Toward the middle of the movie, though, I actually began to think I was watching a good story told badly. The movie seemed to be leading me toward one of two outcomes - and I kept trying to figure out which one. The sequences of images cut so fast you can't see what's going on made me wonder: "Is there really something going on or is the hero imagining it all?" I kept wondering what the twist ending might be. But then the movie just... ended. I involuntarily let out a "Huh?" when the end credits appeared. All those too-fast sequences, it turned out, were just another attempt to make the not-scary scary.

The sudden ending and the multitude of questions never answered made me wonder if I had watched something unfinished. But the movie officially opens today, so it was just an amazingly bad movie.

Thursday, February 03, 2005

I think that Phillip came up with the solution to my self-service dilemma. It really is an issue of convenience.

An ATM is a huge improvement in customer convenience. It's there when the bank is closed. It's there in places where there isn't a bank. Even when the bank is open, and you need cash, an ATM is a whole lot easier than cashing a check.

The self-checkout at the grocery store, on the other hand, may save a few minutes, but it really doesn't save anything else except overhead costs for the store owner. Someone still has to scan and bag the groceries - it's just that the customer has to do it, instead of the employee, and the store owner can lay off six or eight employees for every set of self-checkout stands.

(I suppose the bank had to lay off employees when ATMs came into existence, but I can't imagine it being at the same ratio as the grocery store.)

As for self-service gas stations, it may have been an issue once, but there just aren't many full-service pumps around here anymore. (I don't live in Oregon, where full-service gasoline is the law.) I don't see much difference in scanning my card at the pump or bringing it into the store for the counter employee to scan. The person behind the counter is still going to be there either way.

Yeah, Phillip had it figured out.

Tuesday, February 01, 2005

I may be hypocritical in my attitude toward self-service (i.e. job-destroying) devices. Or maybe I have yet to understand my own philosophy. Or maybe some devices have become paradigms.

I refuse to use the self-checkout machines at the grocery store.

I use the self-checkout scanners at the library only when I'm not offered a choice of a live employee.

I was disgusted by a news story I saw about a new invention that put an entire drug store into one robotic vending machine. Yet I typically buy snacks from a vending machine.

I pay for gasoline at the automated gas pump, and I pump my own gas.

And I think ATMs are wonderful inventions. I like the idea of being able to get cash, postage stamps, and a bus pass from an ATM.

What brought all this up was an advertisement I heard on the radio this morning. I can now buy minutes for my pre-paid cellular phone at US Bank ATMs. I saw that as a good thing.

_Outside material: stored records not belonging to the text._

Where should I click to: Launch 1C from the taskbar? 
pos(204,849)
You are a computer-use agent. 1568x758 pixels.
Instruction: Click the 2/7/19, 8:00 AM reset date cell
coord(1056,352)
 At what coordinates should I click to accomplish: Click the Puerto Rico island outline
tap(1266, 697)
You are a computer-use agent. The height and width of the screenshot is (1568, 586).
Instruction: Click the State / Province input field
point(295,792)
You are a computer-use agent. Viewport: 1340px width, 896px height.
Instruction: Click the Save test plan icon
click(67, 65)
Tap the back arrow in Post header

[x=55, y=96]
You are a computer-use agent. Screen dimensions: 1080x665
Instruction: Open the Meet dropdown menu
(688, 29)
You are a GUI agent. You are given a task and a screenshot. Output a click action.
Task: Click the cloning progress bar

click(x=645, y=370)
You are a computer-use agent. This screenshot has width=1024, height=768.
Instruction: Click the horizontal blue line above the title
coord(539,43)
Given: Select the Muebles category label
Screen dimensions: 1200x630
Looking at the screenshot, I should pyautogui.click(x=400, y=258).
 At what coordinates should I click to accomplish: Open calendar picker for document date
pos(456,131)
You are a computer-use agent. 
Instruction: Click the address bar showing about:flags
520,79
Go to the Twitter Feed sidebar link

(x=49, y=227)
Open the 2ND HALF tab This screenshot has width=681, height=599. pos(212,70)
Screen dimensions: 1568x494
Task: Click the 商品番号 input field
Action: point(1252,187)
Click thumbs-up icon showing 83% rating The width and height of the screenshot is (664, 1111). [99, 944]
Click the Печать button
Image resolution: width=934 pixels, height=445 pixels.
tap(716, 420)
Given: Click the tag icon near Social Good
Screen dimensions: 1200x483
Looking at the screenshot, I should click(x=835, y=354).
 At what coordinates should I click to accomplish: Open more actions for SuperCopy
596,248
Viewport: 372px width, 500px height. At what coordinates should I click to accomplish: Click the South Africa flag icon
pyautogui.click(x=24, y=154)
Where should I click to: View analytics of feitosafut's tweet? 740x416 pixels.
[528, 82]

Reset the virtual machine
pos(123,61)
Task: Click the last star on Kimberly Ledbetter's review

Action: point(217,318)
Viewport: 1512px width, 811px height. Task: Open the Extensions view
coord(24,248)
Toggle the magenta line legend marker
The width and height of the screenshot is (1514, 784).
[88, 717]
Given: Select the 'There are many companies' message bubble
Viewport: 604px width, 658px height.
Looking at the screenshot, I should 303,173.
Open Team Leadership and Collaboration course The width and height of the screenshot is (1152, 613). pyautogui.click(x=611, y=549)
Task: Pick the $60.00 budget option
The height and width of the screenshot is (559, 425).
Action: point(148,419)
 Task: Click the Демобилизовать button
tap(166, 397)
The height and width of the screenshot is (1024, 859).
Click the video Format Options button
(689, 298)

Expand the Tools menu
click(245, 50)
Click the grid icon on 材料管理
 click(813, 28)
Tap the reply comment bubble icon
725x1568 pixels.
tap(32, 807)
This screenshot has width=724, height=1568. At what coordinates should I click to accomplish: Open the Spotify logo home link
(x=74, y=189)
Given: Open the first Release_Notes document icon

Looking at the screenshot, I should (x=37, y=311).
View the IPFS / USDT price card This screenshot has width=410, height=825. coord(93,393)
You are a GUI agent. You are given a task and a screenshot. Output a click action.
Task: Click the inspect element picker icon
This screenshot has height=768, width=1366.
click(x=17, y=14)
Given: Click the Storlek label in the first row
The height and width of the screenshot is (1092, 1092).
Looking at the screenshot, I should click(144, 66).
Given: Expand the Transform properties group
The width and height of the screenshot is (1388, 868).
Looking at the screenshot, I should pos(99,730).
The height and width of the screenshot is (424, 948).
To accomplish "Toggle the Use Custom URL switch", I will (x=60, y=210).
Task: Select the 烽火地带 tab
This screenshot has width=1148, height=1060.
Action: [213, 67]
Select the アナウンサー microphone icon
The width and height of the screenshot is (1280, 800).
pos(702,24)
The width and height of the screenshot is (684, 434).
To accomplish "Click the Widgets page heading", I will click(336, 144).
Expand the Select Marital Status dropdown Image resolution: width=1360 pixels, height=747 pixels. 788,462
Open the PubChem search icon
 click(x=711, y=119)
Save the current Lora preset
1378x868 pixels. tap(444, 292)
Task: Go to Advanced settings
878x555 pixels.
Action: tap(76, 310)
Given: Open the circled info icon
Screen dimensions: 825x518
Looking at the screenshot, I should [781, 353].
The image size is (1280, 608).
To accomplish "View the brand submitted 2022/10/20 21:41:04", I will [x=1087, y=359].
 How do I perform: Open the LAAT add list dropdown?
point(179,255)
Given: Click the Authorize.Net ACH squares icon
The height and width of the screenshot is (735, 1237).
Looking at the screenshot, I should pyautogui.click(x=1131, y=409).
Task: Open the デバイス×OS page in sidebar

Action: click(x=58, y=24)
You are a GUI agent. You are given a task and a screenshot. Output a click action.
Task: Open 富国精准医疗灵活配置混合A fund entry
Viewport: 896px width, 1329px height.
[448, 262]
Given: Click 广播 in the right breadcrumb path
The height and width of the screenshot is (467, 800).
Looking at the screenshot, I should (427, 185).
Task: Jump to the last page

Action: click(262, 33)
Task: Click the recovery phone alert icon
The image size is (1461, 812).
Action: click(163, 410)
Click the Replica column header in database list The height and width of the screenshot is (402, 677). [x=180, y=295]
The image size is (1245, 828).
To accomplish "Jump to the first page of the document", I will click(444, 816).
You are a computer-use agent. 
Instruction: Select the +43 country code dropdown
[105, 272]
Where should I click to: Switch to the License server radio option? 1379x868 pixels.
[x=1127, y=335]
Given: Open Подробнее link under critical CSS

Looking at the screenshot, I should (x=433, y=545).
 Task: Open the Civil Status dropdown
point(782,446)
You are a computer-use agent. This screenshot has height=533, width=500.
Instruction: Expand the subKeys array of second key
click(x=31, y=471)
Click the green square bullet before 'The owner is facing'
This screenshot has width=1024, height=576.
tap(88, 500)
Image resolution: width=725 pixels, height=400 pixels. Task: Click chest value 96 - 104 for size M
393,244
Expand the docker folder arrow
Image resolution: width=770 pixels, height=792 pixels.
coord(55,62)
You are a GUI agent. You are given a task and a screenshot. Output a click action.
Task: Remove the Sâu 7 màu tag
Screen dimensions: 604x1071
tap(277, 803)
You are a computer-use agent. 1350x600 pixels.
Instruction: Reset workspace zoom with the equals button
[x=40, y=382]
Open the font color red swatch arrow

Where is the logic in all this?

Sunday, January 30, 2005

While I was digging through some computer files this morning, I ran across a text file I named "One Hundred Years Of Characters." The last time I read One Hundred Years of Solitude, by Gabriel García Márquez, I made a list of the 73 named characters in the novel. (I lumped the 17 Aurelianos into one character, since that's how they're usually written about, and made a sub-list of the five who are named.) I didn't know what I was going to do with the list when I made it. I still don't know what to do with it.